Ce que Ch. de Foucauld met au point et dont le lancement va occuper ses dernières années (1908-1916), est une création originale. En effet, l’Union n’est pas une congrégation religieuse, ni un tiers-ordre, ni une confrérie au sens strict. Il s’agit d’une association où, en adhérant, l’on contracte librement des obligations d’ordre spirituel. Projet original pour l’époque (avant 14) où tout est vu en termes de congrégations religieuses et où on ne songerait pas à mêler prêtres, laïcs et religieux. Voilà qui serait le testament du Père de Foucauld. Voilà en tous cas la seule œuvre qu’il ait créée et lancée lui-même en recrutant, lors de son dernier voyage en France (fin 1913), les premiers membres. L’« Union » comptait 45 membres vivants à la mort de Ch. de Foucauld. Elle se nomme aujourd’hui « la Sodalité » (du Directoire ou du Père Charles de Foucauld) et « comptait un millier de membres en 2000 : évêques, prêtres, religieux, laïcs en diaspora à travers 52 pays reliés entre eux par un bulletin. » (Six, Le testament, p.275)
« A partir de 1913, Foucauld ne se considère plus tenu par le Règlement des Petits Frères du Sacré-Cœur de Jésus : il a en effet un horaire tout à fait semblable à celui d’un clerc séculier ; il ne se livre plus à des restrictions de nourriture ni à des jeûnes excessifs ; il n’a plus d’emblème (le cœur et le croix) sur sa tunique ; il ne signe plus frère Charles de Jésus, mais Charles de Foucauld… Il n’y a plus de clôture qui tienne, ni même d’insigne pour le singulariser ; il est un homme orienté vers une vie de témoin de l’Evangile dans le milieu qui est devenu le sien. » (Six, Le testament, p.194-195)

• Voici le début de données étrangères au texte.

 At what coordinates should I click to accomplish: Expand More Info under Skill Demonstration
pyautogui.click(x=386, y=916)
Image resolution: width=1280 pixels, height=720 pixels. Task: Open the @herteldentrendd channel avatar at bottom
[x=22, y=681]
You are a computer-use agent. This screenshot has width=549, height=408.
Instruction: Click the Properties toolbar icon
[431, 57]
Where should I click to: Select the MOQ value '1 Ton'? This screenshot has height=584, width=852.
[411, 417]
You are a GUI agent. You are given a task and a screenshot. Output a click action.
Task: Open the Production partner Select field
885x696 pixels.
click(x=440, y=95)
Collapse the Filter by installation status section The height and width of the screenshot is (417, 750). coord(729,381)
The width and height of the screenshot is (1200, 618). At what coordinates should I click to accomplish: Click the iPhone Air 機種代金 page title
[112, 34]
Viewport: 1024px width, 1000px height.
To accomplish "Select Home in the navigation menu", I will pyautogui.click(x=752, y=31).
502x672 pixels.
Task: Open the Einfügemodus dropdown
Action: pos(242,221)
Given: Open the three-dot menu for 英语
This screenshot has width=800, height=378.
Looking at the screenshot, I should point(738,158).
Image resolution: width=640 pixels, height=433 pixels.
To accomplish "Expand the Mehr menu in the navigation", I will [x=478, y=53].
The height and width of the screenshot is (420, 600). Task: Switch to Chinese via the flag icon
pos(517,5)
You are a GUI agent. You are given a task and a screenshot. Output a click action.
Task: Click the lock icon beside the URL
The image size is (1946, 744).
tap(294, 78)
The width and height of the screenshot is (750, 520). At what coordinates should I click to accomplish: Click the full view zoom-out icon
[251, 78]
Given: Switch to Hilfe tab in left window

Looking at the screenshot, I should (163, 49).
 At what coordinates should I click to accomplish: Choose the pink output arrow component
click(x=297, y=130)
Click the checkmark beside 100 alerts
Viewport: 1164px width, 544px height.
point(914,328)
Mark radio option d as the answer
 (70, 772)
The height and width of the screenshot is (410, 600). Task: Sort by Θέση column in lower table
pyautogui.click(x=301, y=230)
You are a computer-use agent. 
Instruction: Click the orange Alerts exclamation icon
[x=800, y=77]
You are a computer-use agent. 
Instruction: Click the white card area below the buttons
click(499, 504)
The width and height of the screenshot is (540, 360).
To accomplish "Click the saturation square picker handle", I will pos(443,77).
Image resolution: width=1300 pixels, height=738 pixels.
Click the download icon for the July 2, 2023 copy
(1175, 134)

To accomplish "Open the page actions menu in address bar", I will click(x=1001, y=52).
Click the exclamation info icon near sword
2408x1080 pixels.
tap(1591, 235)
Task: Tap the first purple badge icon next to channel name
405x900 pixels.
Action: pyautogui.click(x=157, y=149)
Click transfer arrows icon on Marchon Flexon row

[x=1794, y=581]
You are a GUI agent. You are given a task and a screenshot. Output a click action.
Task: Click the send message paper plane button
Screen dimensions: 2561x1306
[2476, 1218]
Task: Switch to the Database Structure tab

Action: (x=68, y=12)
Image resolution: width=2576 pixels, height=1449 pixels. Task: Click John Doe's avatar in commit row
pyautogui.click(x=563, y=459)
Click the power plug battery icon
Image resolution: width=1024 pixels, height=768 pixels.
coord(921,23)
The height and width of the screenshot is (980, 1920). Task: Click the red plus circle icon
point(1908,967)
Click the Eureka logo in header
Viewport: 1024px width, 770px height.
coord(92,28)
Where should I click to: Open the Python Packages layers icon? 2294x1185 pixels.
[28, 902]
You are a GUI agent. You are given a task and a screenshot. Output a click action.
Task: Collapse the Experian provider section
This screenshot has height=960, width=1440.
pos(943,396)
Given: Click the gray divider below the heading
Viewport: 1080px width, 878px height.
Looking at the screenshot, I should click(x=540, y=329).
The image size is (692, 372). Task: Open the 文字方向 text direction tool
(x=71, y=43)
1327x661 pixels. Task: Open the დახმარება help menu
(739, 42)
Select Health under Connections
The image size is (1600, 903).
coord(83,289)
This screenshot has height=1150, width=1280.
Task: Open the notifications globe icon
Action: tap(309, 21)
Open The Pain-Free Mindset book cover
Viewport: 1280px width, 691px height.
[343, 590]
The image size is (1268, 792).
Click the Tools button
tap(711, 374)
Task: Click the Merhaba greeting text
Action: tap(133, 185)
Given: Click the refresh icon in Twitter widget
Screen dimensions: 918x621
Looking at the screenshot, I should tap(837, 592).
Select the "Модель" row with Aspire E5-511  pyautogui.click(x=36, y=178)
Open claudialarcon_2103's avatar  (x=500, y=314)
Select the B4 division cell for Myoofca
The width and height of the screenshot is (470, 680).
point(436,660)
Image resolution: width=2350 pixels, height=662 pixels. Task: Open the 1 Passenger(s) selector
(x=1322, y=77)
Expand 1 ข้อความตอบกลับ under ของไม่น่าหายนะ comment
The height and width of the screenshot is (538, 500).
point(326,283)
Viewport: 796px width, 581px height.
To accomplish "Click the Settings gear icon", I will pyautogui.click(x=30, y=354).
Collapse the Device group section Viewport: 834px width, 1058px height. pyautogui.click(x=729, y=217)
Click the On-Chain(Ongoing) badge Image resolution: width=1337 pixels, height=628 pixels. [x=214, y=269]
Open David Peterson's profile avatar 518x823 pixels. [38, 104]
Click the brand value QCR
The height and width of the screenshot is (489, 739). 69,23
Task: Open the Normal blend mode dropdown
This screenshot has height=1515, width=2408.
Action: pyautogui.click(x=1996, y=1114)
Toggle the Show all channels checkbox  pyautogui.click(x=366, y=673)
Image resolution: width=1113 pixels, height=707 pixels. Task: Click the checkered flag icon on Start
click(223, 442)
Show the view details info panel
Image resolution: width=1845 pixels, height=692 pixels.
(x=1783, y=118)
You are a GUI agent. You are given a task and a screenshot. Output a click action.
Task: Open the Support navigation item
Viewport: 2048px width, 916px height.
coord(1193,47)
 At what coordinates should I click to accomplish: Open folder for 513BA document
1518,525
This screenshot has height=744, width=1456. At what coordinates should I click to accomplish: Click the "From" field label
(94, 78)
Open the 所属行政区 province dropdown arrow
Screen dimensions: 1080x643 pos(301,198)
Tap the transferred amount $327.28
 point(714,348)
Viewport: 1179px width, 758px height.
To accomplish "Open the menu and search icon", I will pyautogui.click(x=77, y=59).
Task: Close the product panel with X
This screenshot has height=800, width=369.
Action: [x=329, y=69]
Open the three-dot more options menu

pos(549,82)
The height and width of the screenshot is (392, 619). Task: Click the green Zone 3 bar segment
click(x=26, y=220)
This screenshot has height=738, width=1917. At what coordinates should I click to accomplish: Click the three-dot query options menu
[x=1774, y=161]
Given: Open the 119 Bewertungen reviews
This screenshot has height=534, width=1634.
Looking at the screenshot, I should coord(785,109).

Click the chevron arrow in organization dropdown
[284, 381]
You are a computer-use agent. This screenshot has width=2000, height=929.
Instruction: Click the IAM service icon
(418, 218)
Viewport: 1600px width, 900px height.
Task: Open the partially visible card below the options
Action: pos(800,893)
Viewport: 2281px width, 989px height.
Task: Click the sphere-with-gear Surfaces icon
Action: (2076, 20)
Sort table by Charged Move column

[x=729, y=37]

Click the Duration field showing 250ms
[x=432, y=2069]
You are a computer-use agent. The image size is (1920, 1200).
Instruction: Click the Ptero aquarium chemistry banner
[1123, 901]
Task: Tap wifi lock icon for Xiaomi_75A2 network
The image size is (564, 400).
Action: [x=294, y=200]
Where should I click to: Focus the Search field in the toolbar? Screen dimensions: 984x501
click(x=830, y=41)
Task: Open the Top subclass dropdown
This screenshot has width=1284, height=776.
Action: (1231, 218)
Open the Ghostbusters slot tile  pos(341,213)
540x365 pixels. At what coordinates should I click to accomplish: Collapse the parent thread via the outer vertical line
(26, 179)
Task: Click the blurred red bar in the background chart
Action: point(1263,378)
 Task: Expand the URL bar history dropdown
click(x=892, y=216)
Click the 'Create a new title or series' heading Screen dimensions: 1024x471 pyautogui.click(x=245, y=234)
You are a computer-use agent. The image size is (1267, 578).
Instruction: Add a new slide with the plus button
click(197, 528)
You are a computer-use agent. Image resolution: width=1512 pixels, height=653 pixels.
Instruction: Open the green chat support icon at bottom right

Le 1er décembre 1916, en fin d’après-midi, une quarantaine de pillards touareg ralliés à la cause sénoussie entourent silencieusement le fortin où le Père de Foucauld habite depuis quelques mois seulement. Un d’entre eux, connu du Père, lui annonce le courrier. Le Père de Foucauld entrouvre et tend le bras. Directement, il est saisi et tiré dehors. Ligoté, il est agenouillé dans un coin en attendant la fin du pillage du fort et d’être emmené comme otage. Un cri : deux méharistes, le vrai courrier, approchent. Son jeune garde, un gamin de 15 ans, affolé, appuie sur la gâchette et ainsi meurt le Père de Foucauld.